## Dataset extract
━━━━━━━━━━━━━━━━

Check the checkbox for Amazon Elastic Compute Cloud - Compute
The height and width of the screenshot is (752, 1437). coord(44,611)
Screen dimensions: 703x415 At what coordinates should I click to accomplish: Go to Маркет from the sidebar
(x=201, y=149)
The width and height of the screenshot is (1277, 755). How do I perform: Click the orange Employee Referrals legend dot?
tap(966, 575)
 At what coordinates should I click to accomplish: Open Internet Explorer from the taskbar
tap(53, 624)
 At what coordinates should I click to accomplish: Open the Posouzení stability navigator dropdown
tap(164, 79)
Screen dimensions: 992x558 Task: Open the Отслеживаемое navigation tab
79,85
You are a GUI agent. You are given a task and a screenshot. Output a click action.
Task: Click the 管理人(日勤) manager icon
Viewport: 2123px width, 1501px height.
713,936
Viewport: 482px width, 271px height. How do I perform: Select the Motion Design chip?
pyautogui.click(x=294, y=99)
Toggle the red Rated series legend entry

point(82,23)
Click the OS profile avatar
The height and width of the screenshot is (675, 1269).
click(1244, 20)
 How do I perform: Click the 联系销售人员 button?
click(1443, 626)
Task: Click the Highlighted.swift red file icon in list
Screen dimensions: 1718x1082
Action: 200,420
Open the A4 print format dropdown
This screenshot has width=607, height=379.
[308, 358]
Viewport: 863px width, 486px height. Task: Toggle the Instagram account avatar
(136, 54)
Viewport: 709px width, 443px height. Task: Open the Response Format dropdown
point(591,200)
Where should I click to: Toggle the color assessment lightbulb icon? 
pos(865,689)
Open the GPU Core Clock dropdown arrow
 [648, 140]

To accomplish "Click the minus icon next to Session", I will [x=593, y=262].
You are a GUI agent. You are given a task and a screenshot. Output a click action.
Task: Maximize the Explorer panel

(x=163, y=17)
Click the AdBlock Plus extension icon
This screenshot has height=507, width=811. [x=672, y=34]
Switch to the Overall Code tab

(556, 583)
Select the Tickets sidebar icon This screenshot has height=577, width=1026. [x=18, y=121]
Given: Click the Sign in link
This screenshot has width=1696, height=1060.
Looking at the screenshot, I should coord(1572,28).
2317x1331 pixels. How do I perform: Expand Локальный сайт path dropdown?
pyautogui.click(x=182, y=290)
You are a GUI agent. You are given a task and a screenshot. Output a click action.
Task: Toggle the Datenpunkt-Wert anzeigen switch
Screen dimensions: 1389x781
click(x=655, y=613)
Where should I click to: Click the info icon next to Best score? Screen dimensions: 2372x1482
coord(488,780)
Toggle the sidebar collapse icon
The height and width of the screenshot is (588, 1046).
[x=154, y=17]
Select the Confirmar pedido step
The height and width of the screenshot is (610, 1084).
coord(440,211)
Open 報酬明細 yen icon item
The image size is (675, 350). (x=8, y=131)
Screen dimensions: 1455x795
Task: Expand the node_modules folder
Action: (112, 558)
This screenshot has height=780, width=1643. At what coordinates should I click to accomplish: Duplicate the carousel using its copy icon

━━━━━━━━━━━━━━━━

## Your assignment
Your reply must contain each entry, reproduced exactly.

## Answer to this exercise
Check the checkbox for Amazon Elastic Compute Cloud - Compute
The height and width of the screenshot is (752, 1437). coord(44,611)
Screen dimensions: 703x415 At what coordinates should I click to accomplish: Go to Маркет from the sidebar
(x=201, y=149)
The width and height of the screenshot is (1277, 755). How do I perform: Click the orange Employee Referrals legend dot?
tap(966, 575)
 At what coordinates should I click to accomplish: Open Internet Explorer from the taskbar
tap(53, 624)
 At what coordinates should I click to accomplish: Open the Posouzení stability navigator dropdown
tap(164, 79)
Screen dimensions: 992x558 Task: Open the Отслеживаемое navigation tab
79,85
You are a GUI agent. You are given a task and a screenshot. Output a click action.
Task: Click the 管理人(日勤) manager icon
Viewport: 2123px width, 1501px height.
713,936
Viewport: 482px width, 271px height. How do I perform: Select the Motion Design chip?
pyautogui.click(x=294, y=99)
Toggle the red Rated series legend entry

point(82,23)
Click the OS profile avatar
The height and width of the screenshot is (675, 1269).
click(1244, 20)
 How do I perform: Click the 联系销售人员 button?
click(1443, 626)
Task: Click the Highlighted.swift red file icon in list
Screen dimensions: 1718x1082
Action: 200,420
Open the A4 print format dropdown
This screenshot has width=607, height=379.
[308, 358]
Viewport: 863px width, 486px height. Task: Toggle the Instagram account avatar
(136, 54)
Viewport: 709px width, 443px height. Task: Open the Response Format dropdown
point(591,200)
Where should I click to: Toggle the color assessment lightbulb icon? 
pos(865,689)
Open the GPU Core Clock dropdown arrow
 [648, 140]

To accomplish "Click the minus icon next to Session", I will [x=593, y=262].
You are a GUI agent. You are given a task and a screenshot. Output a click action.
Task: Maximize the Explorer panel

(x=163, y=17)
Click the AdBlock Plus extension icon
This screenshot has height=507, width=811. [x=672, y=34]
Switch to the Overall Code tab

(556, 583)
Select the Tickets sidebar icon This screenshot has height=577, width=1026. [x=18, y=121]
Given: Click the Sign in link
This screenshot has width=1696, height=1060.
Looking at the screenshot, I should coord(1572,28).
2317x1331 pixels. How do I perform: Expand Локальный сайт path dropdown?
pyautogui.click(x=182, y=290)
You are a GUI agent. You are given a task and a screenshot. Output a click action.
Task: Toggle the Datenpunkt-Wert anzeigen switch
Screen dimensions: 1389x781
click(x=655, y=613)
Where should I click to: Click the info icon next to Best score? Screen dimensions: 2372x1482
coord(488,780)
Toggle the sidebar collapse icon
The height and width of the screenshot is (588, 1046).
[x=154, y=17]
Select the Confirmar pedido step
The height and width of the screenshot is (610, 1084).
coord(440,211)
Open 報酬明細 yen icon item
The image size is (675, 350). (x=8, y=131)
Screen dimensions: 1455x795
Task: Expand the node_modules folder
Action: (112, 558)
This screenshot has height=780, width=1643. At what coordinates should I click to accomplish: Duplicate the carousel using its copy icon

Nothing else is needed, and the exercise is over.